WORK TO COMPLETE:
A stretch of the entries below is to be set down exactly, running from the line with "Task: Click the magnifier icon in log search" through the line with "Click the OLBG logo", both included, and no other line.

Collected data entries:
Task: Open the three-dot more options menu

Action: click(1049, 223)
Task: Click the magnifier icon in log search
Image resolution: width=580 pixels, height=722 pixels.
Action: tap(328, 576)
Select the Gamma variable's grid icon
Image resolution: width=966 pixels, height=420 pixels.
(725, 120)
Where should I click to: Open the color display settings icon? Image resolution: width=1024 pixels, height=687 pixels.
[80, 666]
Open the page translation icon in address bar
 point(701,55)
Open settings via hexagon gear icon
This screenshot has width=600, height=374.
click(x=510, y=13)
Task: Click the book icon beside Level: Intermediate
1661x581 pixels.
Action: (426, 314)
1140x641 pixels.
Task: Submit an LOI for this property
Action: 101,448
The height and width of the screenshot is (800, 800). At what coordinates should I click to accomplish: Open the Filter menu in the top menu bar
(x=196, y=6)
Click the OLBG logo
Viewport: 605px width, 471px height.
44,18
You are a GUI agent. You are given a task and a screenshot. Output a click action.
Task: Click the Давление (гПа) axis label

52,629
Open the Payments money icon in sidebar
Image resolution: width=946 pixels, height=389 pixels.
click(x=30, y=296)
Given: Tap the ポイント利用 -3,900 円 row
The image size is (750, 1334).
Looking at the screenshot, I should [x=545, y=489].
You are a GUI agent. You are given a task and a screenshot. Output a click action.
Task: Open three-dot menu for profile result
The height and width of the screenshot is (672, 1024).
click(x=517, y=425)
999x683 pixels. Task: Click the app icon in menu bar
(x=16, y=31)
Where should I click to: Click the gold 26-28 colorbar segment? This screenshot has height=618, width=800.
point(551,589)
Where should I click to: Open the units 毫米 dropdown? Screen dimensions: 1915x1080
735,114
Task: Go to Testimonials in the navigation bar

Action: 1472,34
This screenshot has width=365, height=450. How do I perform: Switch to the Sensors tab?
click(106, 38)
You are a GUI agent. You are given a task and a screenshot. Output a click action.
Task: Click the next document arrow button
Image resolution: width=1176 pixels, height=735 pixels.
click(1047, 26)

SOLUTION TO THE EXERCISE:
Task: Click the magnifier icon in log search
Image resolution: width=580 pixels, height=722 pixels.
Action: tap(328, 576)
Select the Gamma variable's grid icon
Image resolution: width=966 pixels, height=420 pixels.
(725, 120)
Where should I click to: Open the color display settings icon? Image resolution: width=1024 pixels, height=687 pixels.
[80, 666]
Open the page translation icon in address bar
 point(701,55)
Open settings via hexagon gear icon
This screenshot has width=600, height=374.
click(x=510, y=13)
Task: Click the book icon beside Level: Intermediate
1661x581 pixels.
Action: (426, 314)
1140x641 pixels.
Task: Submit an LOI for this property
Action: 101,448
The height and width of the screenshot is (800, 800). At what coordinates should I click to accomplish: Open the Filter menu in the top menu bar
(x=196, y=6)
Click the OLBG logo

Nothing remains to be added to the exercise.